Apple's Worldwide Developers Conference kicks off on Monday, and if history is any indication there will be several executives in untucked shirts (and also software and possibly hardware updates). A year ago, CEO Tim Cook was promising investors "exciting new product categories" in 2014. And earlier this week iTunes chief Eddy Cue said the company has got "the best product pipeline that I've seen in my 25 years at Apple." With no major unveilings thus far, and since Apple's fiscal year ends in September, productivity in the United States is expected to drop considerably during the keynote presentation in anticipation of a new product unveiling. Then again, it's just as likely that we'll get nothing but software updates and have to wait until the fall for any consumer hardware news. There's only one way to find out.
We'll be covering the event live as it happens (it starts at 10 a.m. Pacific/1 p.m. Eastern), but until then, here's a roundup of some of the more popular rumors bubbling.
1. OS X 10.10
Details are mum as to what OS X 10.10 will look like, but with Jonathan Ive leading a design overhaul it will likely hew more closely to the look and feel of iOS than in the past. Will it be more interoperable with your iPhone and iPad? We can only hope so.
Apple dropped the "big cat" naming convention (Snow Leopard, Lion) for its Mavericks desktop operating system. Now, it may be moving into national parks: Apple reportedly snatched up trademarks for names like Yosemite, Mammoth, and Diablo.
2. iOS 8
The iOS 7 refresh was widely considered Jony Ives' big leap into software design. Skeuomorphism was out; simple, flat, and colorful gradients were in. But it's been reported that Ive spent relatively little time working on iOS 7, which means that iOS 8 will offer a more complete software design vision by Apple's knight in multi-colored armor. And while iOS 7 introduced features like Airdrop and a badly needed update to Safari, iOS 8 is expected to reveal a few new features (in addition to the usual design iterations) that should give us a rough roadmap of Apple's focuses for the future. Such as...
Healthbook: Think Passbook, but for personal health tracking. A 9to5 Mac leaked preview from March says that Healthbook (or whatever it's going to be called) will purportedly be a rich compendium for biometric data—things like steps taken, sleep, nutrition, hydration blood pressure, and more. Less clear is where that data will come from. If recent Apple hires are any indication, Healthbook could be tethered to the mythical unicorn that is the iWatch. Or earbuds with integrated sensors that read your mind. But our bet is that the health app will be fed by third-party hardware like the Jawbone Up and Fitbit.

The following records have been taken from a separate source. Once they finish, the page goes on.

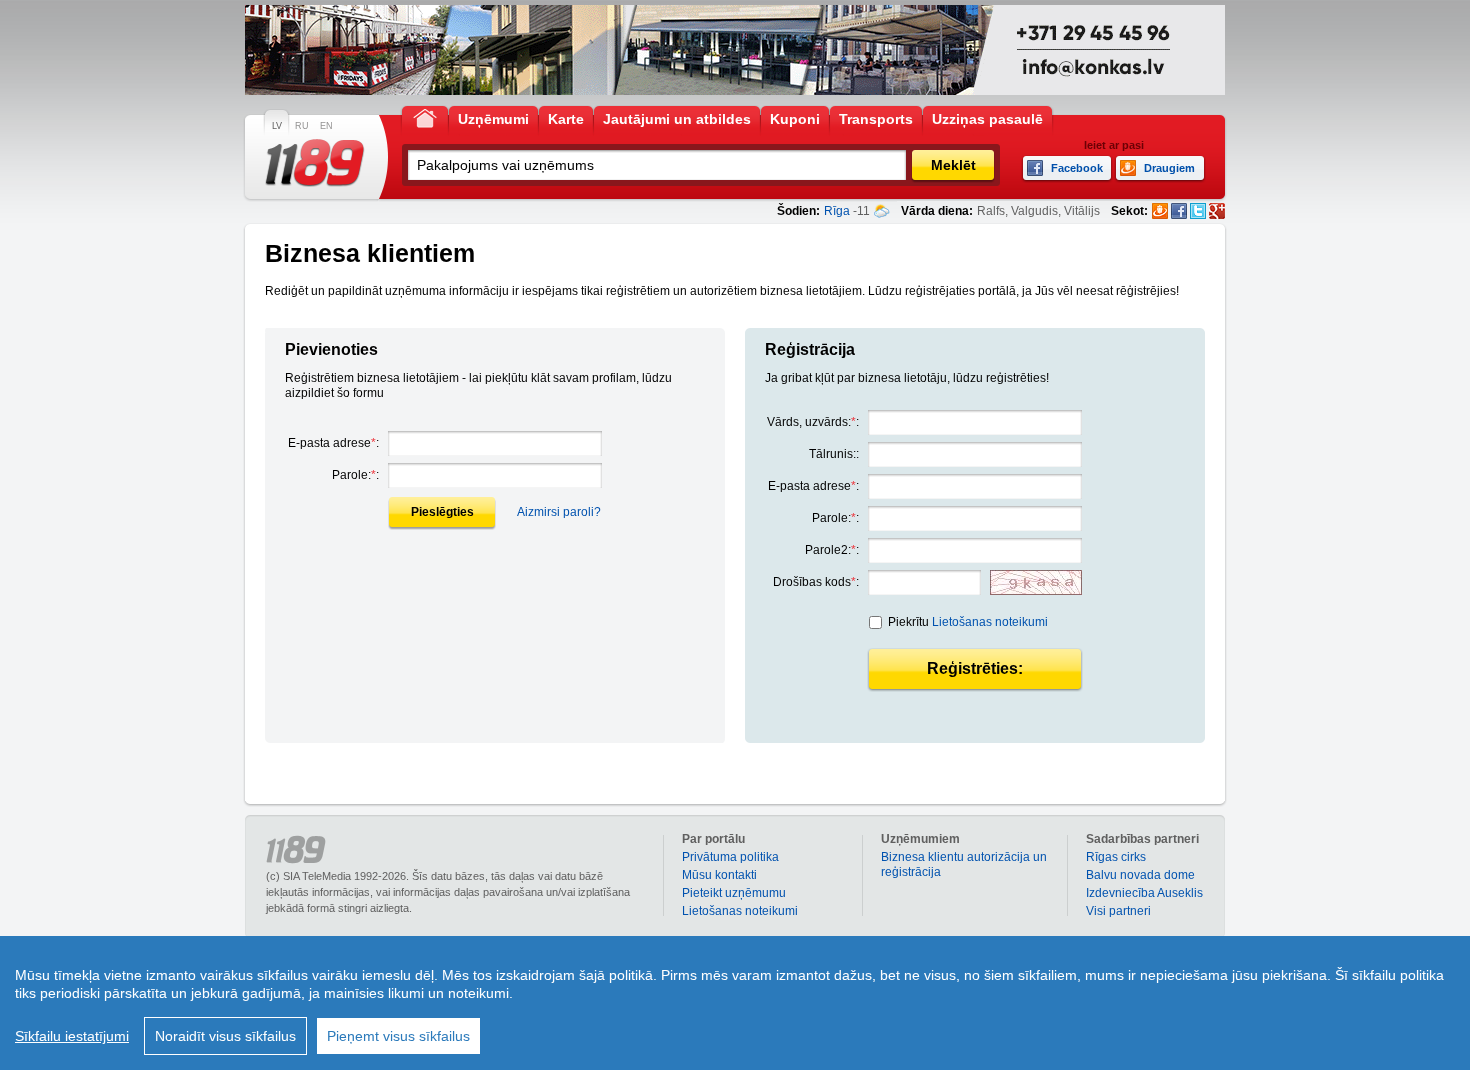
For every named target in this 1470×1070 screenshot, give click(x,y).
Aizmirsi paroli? (559, 512)
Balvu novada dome (1140, 875)
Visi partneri (1118, 911)
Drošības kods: (816, 582)
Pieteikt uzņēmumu (734, 893)
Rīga (837, 211)
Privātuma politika (730, 857)
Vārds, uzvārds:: (813, 422)
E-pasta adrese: (333, 443)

Siri: Just two things you need to know about, according to Bloomberg: 1. Twitter will reportedly be integrated into Siri for the first time; and 2. Song-recognition via Shazam will be possible, meaning you don't need to boot up a separate app. You can just ask Siri what song is playing, and she'll tell you.

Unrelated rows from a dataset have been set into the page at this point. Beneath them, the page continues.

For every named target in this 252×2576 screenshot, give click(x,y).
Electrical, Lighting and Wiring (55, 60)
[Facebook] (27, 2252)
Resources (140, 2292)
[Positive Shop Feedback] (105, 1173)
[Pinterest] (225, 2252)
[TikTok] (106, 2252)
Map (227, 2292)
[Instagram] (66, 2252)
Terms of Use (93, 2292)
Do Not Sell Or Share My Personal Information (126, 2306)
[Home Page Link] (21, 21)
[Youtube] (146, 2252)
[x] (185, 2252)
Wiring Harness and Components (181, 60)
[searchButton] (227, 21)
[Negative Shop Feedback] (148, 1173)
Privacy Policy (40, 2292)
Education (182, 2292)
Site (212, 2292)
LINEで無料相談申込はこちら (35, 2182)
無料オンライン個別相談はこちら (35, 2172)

A split-screen iPad: Two tablet apps at the same time? Not so fast. The new feature probably won't be making an appearance at WWDC. The New York Times's well-sourced Brian X. Chen tweeted this week that the new iOS 8 feature "isn't ready yet," and is "still a work in progress."
Apple Maps: For a long time, the biggest knock on Apple Maps was it failed to incorporate public-transit directions. That's rumored to finally be changing, at least according to what appear to be leaked screenshots.

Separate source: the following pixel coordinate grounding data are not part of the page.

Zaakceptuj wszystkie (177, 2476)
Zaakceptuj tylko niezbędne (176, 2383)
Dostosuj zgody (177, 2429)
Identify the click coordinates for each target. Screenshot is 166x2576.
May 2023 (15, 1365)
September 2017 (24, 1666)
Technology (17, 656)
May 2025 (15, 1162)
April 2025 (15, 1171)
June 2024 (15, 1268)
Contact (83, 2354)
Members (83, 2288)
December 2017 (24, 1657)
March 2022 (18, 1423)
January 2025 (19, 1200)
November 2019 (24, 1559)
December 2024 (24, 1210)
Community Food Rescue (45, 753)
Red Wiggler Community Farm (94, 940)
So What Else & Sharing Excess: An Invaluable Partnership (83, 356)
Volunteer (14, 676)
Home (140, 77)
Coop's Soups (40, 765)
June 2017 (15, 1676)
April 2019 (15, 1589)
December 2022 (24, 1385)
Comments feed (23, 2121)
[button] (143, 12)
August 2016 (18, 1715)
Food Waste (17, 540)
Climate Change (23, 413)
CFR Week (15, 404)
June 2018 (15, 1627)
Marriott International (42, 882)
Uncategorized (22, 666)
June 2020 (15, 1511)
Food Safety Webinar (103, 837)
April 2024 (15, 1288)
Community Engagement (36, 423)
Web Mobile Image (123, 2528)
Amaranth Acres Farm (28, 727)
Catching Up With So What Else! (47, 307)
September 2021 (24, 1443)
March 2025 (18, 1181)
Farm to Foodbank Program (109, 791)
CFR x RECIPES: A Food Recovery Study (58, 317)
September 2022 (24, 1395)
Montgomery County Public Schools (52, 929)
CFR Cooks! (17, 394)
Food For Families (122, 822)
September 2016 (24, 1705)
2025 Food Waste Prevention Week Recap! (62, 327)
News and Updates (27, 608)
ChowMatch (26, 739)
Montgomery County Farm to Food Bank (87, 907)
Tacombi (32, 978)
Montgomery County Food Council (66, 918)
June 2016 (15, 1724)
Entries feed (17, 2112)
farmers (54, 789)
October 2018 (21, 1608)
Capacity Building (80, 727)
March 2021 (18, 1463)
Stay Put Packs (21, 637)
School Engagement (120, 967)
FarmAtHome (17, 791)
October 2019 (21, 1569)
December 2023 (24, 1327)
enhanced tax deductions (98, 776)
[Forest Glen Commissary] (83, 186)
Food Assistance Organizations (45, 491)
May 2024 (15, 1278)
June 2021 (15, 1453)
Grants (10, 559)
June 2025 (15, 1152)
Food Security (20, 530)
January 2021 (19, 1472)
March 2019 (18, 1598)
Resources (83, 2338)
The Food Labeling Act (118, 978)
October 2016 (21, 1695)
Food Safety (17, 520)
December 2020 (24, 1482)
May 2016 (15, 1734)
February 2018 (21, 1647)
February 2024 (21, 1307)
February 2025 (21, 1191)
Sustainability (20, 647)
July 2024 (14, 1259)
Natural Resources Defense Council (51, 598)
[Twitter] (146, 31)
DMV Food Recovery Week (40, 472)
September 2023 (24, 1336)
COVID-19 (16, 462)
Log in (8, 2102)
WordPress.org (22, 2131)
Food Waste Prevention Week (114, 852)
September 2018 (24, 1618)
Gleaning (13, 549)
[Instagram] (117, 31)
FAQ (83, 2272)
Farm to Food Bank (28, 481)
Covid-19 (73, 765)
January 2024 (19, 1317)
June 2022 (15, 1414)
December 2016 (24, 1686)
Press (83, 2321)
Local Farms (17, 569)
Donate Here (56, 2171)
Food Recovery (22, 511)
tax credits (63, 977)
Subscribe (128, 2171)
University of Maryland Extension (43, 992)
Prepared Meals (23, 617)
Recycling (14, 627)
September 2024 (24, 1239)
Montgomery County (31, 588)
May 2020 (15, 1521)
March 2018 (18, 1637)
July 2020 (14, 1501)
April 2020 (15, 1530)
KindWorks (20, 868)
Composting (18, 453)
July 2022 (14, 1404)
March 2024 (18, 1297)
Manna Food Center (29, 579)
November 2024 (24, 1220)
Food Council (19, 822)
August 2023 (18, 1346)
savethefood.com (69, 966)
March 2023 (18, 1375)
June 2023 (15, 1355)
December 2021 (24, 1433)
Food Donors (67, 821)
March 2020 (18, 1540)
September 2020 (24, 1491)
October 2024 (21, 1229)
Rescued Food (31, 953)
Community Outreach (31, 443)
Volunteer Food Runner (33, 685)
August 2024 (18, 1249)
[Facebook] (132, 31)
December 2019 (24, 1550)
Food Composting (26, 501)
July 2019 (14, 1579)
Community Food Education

3. A 12-inch MacBook Air with Retina display
In April, Apple slashed the prices of its new MacBook Air line across the board, which supposedly lends credence to the suggestion that the mythical 12-inch MacBook Air with Retina is on the way. If it's revealed at WWDC, the thing you'll want to keep an eye on is battery life. But few analysts or pundits think we will see hardware announcements of this sort during the keynote.
4. Apple TV
Sources told Re/code that, in what has become an annual tradition, a standalone television set—the Apple TV—won't be revealed. Time is a flat circle. But the existing Apple TV set-top box—which Tim Cook says is no longer just a hobby—could see a hardware update. Less clear is whether that will be accompanied by a software update, though this is a conference for software developers.
5. A "smart home" initiative
If revealed, this is a biggie. Google snagging Nest Labs for $3.2 billion seemingly kicked off a gold rush into the connected home, and rumors have swirled that Apple will soon reveal a suite of tight-knit products you can control with your iPhone, like lights and door locks. GigaOm tempered those expectations somewhat this week, when according to sources, the smart home program was said to have "a heavy focus on connecting devices easily via W-iFi and will likely offer voice control with Bluetooth." Third-party devices will get what's being labeled a "Made for iPhone" certification; think: The AirPlay compatible label you see attached to speaker systems.
Will Dr. Dre, now an Apple employee after the $3 billion acquisition of Beats Electronics, close the keynote with a track from his long-awaited "Detox" album? No, but he might show up on stage with Jimmy Iovine.